What kept Wolwedans alive in this time of stand-still is the Desert Academy, and a happy bunch of some 45 young trainees who are allowed (what a privilege!) to just get on with it, albeit different and on a shoe-string budget. Despite all the odds, and to comply with our Training Grant Agreement with the NTA (Namibian Training Authority, which sponsors 50% of our programme), Wolwedans committed to continue with hospitality training, including the trainees from NICE in Windhoek (who now also train in the desert). We are preparing our ‘hopefuls’ for their assessment in November and June 2021 respectively. The ‘present’ probably constitutes a 12-month window of time (optimistic hope), spanning the whole of 2020 and into 2021 – or perhaps longer, pending where all of this is going. Nobody knows. A time window, which affords us the opportunity to reflect, say good-bye (to the past) and plan the future.
The timing of this global disruption and forced standstill – in the case of Wolwedans and its 25th jubilee mid 2020 – is almost eerie, and our envisaged new journey, maybe symbolic. COVID forced on us a sudden and uncompromising “STOP”.
It allowed us time to reflect, adjust and reboot, and we’ve pressed “GO” as the time feels right. It also forced us and the entire world (well, those who made it) to launch ourselves into the second curve.
The future, providing we can get through 2022 and 2023, will be fine. If there is an organization which seems perfectly positioned for a time post COVID-19, because of what happened in the past, it must be Wolwedans.

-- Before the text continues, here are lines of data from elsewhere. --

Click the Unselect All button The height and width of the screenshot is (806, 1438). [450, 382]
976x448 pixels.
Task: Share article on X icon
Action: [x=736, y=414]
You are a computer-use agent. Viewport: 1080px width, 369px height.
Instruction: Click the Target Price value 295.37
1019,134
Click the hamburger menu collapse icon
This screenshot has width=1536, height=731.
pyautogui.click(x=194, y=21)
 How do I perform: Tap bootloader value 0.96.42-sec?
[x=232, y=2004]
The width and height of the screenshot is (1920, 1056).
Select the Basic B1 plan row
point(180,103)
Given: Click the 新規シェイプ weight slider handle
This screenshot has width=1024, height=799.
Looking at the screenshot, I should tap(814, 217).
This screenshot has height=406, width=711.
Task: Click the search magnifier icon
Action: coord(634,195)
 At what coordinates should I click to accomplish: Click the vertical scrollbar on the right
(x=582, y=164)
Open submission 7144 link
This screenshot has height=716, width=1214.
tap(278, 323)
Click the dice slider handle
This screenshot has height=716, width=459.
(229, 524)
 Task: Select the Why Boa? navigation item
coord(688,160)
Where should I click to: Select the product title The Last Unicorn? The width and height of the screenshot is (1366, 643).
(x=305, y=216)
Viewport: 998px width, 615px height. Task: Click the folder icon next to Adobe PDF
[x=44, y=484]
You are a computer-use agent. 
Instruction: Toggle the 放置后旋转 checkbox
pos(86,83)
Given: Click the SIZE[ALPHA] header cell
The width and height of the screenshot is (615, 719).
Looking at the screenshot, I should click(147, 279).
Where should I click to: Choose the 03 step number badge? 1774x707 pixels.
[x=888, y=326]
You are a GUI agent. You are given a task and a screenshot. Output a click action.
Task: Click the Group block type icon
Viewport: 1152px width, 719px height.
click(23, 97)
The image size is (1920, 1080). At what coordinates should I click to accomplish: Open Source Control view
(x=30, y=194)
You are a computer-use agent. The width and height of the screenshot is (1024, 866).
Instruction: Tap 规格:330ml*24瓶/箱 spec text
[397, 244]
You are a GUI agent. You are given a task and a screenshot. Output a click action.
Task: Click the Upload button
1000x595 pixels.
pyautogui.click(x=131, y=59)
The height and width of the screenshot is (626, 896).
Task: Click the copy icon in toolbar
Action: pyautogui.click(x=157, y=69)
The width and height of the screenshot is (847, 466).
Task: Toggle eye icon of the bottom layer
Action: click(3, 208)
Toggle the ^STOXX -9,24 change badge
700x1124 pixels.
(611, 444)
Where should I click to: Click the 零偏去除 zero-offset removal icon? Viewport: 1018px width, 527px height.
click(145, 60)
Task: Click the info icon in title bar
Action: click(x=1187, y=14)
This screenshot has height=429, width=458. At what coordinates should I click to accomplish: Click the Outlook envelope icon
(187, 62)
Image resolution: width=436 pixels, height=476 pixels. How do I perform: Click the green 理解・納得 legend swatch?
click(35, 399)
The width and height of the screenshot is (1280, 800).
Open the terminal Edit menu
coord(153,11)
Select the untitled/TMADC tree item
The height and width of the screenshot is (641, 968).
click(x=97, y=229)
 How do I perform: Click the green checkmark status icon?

Our history, our sustainability track record, our genuine quest for ‘business in balance’, our integrity (walking the talk), and the direction we chose going ahead (adding the 5th ‘C’ and introducing “Happiness” as a purpose) before COVID caught the world by surprise, can only stand us in good stead. The field was prepared anyway. In a way, the COVID disruption, inevitably resulting in a massive shift of paradigms and enhanced consciousness, is the perfect ‘fertilizer’ for global change and our journey ahead.
Wolwedans Vision 2030 – a bold concept branded “The AridEden Project” – now seems more relevant than ever before.